The selection of an appropriate model size is fundamentally an engineering trade-off. For complex tasks requiring sophisticated reasoning, integration with multiple tools, or processing diverse data types, a larger parameter foundation might be necessary – think of multi-step processes that demand nuanced understanding.

Conversely, for “simpler”, more defined tasks like sentiment analysis within a batch offline analytics pipeline, a much smaller, highly optimised SLM can deliver excellent results with significantly lower resource consumption.

The key lies in matching model capability to task complexity, desired accuracy and budget constraints.

Hybrid homogeneity

Hybrid systems combining LLMs and smaller models can offer effective solutions. LLMs can provide broad knowledge and handle complex, open-ended queries, while specialised smaller models excel at specific, high-volume, or latency-sensitive tasks. Imagine a system where an SLM handles the bulk of routine customer service inquiries quickly and cheaply, escalating only the truly complex or novel cases to a more powerful LLM.

This “cascade” approach leverages the best of both worlds.

Bailis: The key (to model choice) lies in matching model capability to task complexity, desired accuracy and budget constraints.

Implementing such multi-model systems necessitates intelligent routing mechanisms. Think of a model router as an AI traffic controller. It analyses incoming queries and dynamically directs them to the most appropriate model – whether it’s a specialised SLM or a generalist LLM. This ensures optimal resource utilisation, minimises latency and maximises the accuracy of the response.

Routing logic can range from simple rule-based systems to learned models.

Current techniques include:

Query Classification: A lightweight model predicts the type of task or required capability, directing the query accordingly (e.g., sentiment analysis vs. summarisation vs. code generation).
Decomposition: A coordinating model (potentially an LLM itself) breaks a complex request into sub-tasks, dispatching each to appropriate specialised models and potentially synthesising the results.
Capability-Based Routing: Routing based on explicit model capabilities (e.g., routing requests involving images to a multimodal model, time-series data to a forecasting model).

For AI data engineering, SLMs offer compelling advantages stemming from their efficiency.

Their smaller size enables faster training and fine-tuning, allowing data engineers to build, tests and adapt models much more quickly and with less computational burden, streamlining development workflows. Furthermore, the operational benefits are significant for data pipelines: lower inference costs make it feasible to integrate AI models into large-scale batch processing tasks, while reduced latency is critical for optimising real-time data streams and enabling timely actions based on model outputs.

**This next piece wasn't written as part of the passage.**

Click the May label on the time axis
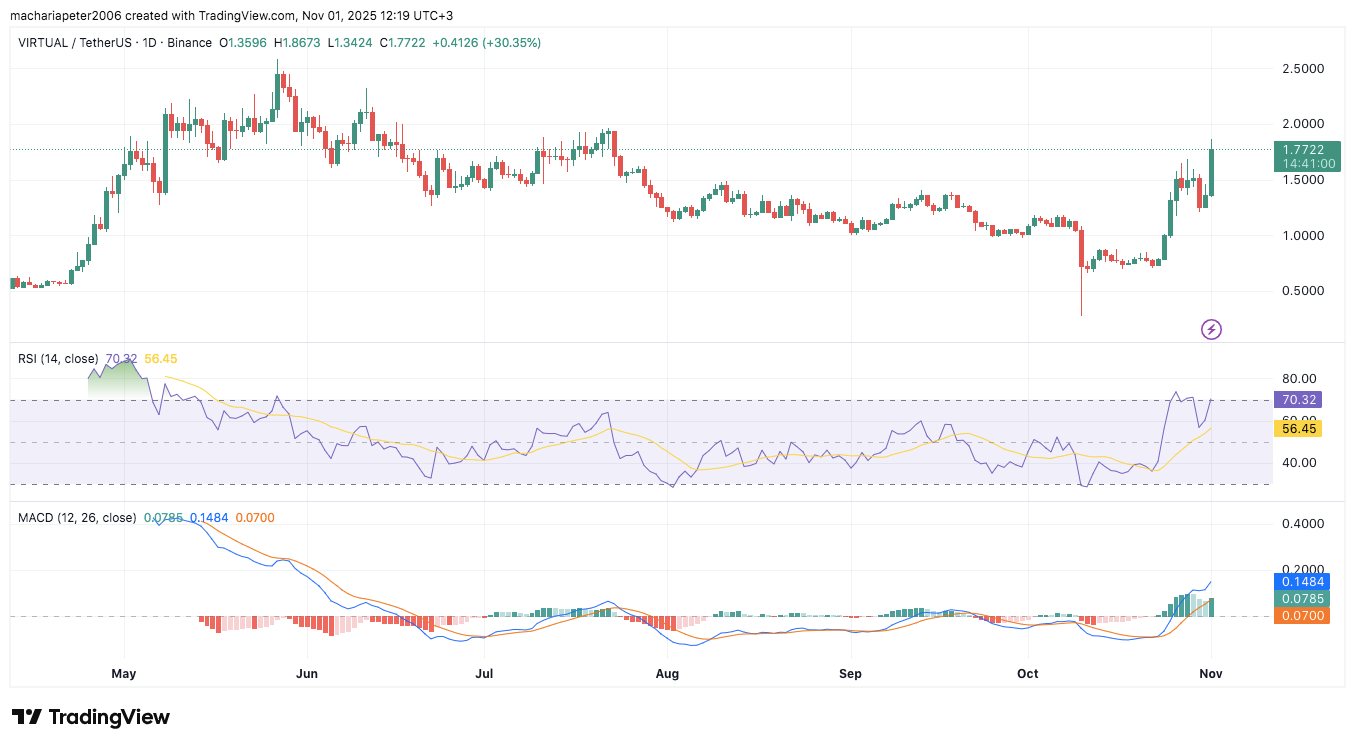1355x747 pixels. coord(123,674)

In conclusion, while LLMs continue to advance the frontiers of general AI capabilities, the development of practical, efficient and cost-effective enterprise AI systems increasingly relies on the strategic use of SLMs.

Where AI models go next

We can say that the advantages of SLMs lie in training speed, inference efficiency and adaptability… all of which make them valuable components, often used in concert with larger models within intelligently routed, multi-model architectures.

This reflects a move towards heterogeneous systems tailored to specific operational constraints and task requirements, rather than relying solely on single, monolithic models.